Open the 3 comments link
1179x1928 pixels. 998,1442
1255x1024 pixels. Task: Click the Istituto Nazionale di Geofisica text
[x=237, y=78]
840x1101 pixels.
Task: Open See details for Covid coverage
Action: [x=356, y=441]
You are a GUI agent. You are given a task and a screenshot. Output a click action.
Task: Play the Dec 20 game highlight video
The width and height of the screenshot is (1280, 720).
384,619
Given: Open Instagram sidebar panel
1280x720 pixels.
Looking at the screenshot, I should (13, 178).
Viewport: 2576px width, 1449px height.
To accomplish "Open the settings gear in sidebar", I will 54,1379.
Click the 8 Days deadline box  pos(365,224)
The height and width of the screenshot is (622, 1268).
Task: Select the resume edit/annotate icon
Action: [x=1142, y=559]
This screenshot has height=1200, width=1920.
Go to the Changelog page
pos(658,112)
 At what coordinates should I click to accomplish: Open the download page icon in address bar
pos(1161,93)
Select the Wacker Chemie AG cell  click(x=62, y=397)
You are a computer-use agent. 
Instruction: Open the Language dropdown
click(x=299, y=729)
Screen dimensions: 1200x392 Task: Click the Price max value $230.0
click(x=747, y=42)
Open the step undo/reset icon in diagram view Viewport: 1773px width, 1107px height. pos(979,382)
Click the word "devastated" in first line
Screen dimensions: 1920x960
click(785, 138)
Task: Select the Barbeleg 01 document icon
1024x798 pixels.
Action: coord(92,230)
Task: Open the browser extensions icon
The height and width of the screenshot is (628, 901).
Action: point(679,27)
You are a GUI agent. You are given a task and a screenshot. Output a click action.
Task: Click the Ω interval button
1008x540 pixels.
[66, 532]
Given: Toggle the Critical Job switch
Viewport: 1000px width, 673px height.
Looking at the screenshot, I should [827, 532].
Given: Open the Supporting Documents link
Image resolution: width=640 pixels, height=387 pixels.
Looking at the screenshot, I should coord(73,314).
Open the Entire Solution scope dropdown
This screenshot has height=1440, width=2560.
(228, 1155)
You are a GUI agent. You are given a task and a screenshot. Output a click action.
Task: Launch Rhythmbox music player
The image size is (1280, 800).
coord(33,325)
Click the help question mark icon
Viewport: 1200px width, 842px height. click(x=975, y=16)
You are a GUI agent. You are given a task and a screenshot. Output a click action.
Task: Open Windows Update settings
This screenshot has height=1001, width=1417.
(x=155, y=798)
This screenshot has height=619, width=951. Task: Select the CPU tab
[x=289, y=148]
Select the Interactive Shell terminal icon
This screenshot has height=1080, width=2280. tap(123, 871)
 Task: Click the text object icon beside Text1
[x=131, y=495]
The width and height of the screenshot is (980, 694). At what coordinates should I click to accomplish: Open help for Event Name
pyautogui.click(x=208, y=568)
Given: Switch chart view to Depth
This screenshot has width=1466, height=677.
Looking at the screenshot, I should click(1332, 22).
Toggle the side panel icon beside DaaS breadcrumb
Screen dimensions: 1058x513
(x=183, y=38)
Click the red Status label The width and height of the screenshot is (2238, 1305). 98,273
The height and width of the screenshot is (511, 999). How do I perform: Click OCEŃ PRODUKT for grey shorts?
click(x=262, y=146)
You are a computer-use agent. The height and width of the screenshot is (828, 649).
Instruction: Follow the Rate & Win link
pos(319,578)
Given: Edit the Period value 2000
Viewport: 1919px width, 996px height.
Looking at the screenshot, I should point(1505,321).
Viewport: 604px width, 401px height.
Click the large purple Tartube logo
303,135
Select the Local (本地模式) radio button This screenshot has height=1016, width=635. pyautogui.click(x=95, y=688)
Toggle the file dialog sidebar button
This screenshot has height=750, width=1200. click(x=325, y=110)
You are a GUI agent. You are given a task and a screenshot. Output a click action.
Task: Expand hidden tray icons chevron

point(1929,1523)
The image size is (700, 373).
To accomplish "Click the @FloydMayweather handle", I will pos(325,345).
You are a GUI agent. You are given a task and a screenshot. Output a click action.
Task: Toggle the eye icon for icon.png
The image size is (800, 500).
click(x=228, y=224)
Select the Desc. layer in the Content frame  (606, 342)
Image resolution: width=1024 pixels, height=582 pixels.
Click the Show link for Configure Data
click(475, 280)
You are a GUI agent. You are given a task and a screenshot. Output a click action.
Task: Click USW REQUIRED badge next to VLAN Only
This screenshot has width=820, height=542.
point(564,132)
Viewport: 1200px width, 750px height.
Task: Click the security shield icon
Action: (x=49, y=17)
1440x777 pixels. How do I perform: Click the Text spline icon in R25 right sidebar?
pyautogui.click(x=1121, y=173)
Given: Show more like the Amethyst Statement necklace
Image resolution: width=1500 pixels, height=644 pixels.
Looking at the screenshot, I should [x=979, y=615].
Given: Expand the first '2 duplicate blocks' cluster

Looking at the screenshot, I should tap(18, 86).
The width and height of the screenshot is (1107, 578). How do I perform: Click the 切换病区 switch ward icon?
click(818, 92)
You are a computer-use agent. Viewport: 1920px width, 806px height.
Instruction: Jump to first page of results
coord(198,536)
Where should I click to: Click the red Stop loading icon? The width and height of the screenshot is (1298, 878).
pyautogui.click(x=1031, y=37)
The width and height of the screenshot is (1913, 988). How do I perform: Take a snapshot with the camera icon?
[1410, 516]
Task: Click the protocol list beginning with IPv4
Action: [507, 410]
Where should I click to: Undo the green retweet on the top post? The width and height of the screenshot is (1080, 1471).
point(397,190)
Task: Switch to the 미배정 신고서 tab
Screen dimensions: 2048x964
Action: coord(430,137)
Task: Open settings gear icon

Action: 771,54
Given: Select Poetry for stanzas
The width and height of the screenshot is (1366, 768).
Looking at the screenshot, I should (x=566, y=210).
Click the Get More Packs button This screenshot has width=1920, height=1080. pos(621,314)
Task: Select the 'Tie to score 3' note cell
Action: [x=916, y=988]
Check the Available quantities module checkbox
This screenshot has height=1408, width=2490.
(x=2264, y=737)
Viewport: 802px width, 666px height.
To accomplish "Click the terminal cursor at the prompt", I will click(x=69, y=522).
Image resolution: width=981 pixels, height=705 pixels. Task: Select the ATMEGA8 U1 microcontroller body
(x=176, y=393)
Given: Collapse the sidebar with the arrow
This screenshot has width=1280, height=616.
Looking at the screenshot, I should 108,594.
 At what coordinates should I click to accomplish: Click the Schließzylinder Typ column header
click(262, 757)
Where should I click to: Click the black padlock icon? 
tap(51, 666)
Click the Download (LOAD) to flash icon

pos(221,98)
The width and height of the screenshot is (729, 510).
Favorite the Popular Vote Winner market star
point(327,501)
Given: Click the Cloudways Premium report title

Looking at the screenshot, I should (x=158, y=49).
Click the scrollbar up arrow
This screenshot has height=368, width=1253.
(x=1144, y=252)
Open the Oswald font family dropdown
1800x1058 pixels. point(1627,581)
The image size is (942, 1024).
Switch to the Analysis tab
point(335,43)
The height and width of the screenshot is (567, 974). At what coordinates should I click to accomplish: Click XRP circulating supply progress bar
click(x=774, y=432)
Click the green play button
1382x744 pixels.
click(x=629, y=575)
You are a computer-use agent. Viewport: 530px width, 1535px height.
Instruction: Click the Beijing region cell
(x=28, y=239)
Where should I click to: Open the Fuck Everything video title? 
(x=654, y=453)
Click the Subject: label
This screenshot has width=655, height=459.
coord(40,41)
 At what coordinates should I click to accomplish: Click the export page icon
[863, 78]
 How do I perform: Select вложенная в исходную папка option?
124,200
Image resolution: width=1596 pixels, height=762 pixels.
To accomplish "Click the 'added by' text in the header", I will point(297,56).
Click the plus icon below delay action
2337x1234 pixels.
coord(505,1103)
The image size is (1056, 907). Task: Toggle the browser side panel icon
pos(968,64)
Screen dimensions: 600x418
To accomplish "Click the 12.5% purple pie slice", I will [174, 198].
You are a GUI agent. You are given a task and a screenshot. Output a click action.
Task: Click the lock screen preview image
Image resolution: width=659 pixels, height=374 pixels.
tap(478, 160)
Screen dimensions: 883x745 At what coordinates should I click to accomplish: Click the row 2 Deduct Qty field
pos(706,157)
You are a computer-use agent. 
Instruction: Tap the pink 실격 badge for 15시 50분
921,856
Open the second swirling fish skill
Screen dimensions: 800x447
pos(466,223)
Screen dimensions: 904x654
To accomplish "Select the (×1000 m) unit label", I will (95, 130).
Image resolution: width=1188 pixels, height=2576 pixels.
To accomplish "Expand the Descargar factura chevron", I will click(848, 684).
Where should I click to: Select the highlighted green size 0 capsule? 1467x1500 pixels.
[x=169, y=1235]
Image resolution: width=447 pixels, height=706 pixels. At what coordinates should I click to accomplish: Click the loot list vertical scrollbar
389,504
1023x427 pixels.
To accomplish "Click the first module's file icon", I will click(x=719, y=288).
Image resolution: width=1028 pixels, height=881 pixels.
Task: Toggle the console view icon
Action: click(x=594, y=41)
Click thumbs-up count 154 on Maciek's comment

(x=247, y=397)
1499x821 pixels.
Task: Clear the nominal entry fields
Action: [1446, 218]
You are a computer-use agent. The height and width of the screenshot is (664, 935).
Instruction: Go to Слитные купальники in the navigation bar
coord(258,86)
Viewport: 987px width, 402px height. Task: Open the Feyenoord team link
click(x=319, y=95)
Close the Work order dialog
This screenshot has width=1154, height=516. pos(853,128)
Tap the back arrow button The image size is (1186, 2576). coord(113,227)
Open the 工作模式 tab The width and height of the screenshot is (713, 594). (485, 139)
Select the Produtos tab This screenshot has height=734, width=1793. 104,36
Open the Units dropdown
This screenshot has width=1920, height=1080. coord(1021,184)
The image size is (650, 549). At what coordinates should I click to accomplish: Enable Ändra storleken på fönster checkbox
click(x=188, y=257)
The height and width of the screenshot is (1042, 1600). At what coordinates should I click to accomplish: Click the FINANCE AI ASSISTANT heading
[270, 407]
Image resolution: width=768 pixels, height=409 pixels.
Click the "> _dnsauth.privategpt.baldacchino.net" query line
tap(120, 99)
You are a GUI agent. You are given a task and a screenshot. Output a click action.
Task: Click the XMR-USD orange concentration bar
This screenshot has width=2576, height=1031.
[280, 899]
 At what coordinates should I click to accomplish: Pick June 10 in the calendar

+++

• **TASK STATEMENT**:
Return unchanged the lines of the material from the line with "Task: Open the browser extensions icon" to the line with "Viewport: 1200px width, 842px".

• **EXERCISE RESPONSE**:
Task: Open the browser extensions icon
The height and width of the screenshot is (628, 901).
Action: point(679,27)
You are a GUI agent. You are given a task and a screenshot. Output a click action.
Task: Click the Ω interval button
1008x540 pixels.
[66, 532]
Given: Toggle the Critical Job switch
Viewport: 1000px width, 673px height.
Looking at the screenshot, I should [827, 532].
Given: Open the Supporting Documents link
Image resolution: width=640 pixels, height=387 pixels.
Looking at the screenshot, I should coord(73,314).
Open the Entire Solution scope dropdown
This screenshot has height=1440, width=2560.
(228, 1155)
You are a GUI agent. You are given a task and a screenshot. Output a click action.
Task: Launch Rhythmbox music player
The image size is (1280, 800).
coord(33,325)
Click the help question mark icon
Viewport: 1200px width, 842px height. click(x=975, y=16)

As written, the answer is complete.